This regularly shows itself as being true: our bodies know more than our minds let us in on. Sometimes I just have just a feeling that something is wrong or something, while not being able to pinpoint exactly why or how. But wait a few minutes ignoring this bad feeling, and it turns out to be true.

As I get older, I also find my body acting more and more for me. Have something important in the morning to do? I don't need to put the alarm anymore, I'll wake up by myself, not really knowing why until a couple of minutes later when I remember "Oh, I had this thing to do, good thing I woke up!".

I think this is what happened in the authors case as well. His mind maybe didn't realize it at the time, that there could be timezone differences that were important, but his body did, so it did its best to steer him towards waking up on time just in case. And in this case, it turned out that his body knew better than his mind.

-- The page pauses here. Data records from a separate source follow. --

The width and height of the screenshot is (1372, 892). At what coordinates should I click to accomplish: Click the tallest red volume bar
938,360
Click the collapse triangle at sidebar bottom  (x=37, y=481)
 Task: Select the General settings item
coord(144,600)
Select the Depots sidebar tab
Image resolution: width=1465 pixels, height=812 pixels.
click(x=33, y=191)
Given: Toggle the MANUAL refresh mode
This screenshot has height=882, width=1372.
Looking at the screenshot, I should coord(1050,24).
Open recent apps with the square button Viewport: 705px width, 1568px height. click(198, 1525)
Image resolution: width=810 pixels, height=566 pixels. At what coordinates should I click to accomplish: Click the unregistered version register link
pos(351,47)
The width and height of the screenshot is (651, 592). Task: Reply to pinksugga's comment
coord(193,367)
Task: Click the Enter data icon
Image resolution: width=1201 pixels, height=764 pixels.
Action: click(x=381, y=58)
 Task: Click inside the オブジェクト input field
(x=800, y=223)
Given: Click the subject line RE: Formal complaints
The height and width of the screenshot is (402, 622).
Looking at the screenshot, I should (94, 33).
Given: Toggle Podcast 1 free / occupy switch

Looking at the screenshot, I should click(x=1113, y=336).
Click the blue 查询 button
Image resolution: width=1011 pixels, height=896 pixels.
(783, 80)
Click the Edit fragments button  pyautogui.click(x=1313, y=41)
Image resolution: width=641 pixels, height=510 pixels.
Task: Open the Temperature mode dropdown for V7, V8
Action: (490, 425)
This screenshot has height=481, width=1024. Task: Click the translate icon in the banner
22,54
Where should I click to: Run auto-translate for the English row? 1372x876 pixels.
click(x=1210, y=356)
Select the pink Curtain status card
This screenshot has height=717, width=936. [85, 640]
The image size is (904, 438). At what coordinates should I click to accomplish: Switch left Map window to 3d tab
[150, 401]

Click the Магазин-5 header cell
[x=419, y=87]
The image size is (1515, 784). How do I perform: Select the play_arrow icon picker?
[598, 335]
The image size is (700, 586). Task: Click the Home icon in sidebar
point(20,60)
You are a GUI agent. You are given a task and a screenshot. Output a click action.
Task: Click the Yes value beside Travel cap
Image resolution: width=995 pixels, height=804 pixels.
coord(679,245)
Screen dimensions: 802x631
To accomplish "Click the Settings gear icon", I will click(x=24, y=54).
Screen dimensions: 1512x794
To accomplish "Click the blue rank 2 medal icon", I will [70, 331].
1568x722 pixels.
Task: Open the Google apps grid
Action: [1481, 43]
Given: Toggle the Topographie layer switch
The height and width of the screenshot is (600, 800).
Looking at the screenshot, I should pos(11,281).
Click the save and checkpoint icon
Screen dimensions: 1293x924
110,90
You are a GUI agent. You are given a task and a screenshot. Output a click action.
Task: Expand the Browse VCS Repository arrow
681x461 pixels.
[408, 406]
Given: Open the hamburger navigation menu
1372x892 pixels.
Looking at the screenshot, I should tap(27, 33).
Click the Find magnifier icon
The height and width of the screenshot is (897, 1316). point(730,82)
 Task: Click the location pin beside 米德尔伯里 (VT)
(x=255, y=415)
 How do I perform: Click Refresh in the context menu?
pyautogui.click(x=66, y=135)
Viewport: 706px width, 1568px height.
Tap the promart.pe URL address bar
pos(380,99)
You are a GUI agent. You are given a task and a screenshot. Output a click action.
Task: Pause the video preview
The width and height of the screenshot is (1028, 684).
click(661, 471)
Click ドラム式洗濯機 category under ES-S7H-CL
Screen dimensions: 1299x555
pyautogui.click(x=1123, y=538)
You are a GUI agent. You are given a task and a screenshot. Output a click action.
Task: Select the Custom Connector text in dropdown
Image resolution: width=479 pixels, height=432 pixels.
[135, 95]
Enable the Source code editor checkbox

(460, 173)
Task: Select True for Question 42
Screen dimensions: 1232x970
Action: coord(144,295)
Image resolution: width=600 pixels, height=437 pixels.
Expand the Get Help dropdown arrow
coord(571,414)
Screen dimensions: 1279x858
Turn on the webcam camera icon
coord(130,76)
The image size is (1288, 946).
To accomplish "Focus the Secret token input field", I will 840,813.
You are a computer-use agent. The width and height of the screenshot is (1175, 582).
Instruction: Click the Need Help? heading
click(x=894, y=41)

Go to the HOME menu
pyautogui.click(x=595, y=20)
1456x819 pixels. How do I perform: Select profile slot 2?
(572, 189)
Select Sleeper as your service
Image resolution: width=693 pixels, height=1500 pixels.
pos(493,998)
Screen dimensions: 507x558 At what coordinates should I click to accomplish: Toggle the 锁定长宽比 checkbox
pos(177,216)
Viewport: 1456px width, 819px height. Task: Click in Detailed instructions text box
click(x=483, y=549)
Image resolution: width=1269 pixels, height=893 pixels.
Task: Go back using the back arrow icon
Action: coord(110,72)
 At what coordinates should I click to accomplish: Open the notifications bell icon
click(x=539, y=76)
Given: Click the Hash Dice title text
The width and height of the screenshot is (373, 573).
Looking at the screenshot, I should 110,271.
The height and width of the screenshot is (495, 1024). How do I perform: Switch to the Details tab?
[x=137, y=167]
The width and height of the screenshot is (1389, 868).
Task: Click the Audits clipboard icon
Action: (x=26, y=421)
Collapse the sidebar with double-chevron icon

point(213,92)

Maybe this is what people mean when they talk about "gut feeling".


Okay this is going to border on the mystical but it’s the way I view things…raised in a modest Protestant faith in Texas, mostly fellowship and volunteer work, not a whole lot of guilt tripping.

Eventually I moved into meditation and more pantheism relationship with the world - or universe. All things are energy, energy is infinite, open my antennae for the universe to send signals and let me body interpret. As you said, the gut feeling.

In the past year it has been uncanny how often I think about something serious, kind of stare off into nowhere, and have a good path or at least next step I can believe in. I can honestly say it has been calming when for years I’ve had a lot of anxiety about doing the best thing or whatever. Eh that’s a myth, life is situational but we can have a foundation.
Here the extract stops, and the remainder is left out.